--- Work to be completed ---
In the material below, find each line with the word "Open" and copy it.

Excerpted records: Begin

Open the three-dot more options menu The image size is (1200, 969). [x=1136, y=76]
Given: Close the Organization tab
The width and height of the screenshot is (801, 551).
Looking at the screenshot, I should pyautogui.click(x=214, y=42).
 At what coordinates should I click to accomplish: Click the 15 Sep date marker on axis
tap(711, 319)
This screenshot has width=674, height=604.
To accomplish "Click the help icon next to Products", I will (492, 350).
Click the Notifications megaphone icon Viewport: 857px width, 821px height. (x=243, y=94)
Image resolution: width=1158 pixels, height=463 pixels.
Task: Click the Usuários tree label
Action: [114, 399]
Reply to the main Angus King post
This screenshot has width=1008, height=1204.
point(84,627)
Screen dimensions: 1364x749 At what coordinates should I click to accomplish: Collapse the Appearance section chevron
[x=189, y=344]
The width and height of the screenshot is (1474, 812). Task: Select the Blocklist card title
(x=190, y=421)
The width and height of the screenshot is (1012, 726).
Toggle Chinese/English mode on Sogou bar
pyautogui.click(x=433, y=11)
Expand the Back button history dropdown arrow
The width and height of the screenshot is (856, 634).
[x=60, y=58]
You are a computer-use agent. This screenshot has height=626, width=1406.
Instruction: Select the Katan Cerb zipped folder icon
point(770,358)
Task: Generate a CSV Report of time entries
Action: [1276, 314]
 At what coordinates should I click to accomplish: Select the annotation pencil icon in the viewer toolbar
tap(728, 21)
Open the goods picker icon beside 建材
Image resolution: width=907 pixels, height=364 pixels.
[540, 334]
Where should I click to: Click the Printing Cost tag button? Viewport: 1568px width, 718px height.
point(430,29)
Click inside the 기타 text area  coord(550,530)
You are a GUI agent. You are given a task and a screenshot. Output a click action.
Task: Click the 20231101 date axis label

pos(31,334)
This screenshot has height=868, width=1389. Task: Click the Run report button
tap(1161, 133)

Excerpted records: End

--- Completed exercise ---
Open the three-dot more options menu The image size is (1200, 969). [x=1136, y=76]
Open the goods picker icon beside 建材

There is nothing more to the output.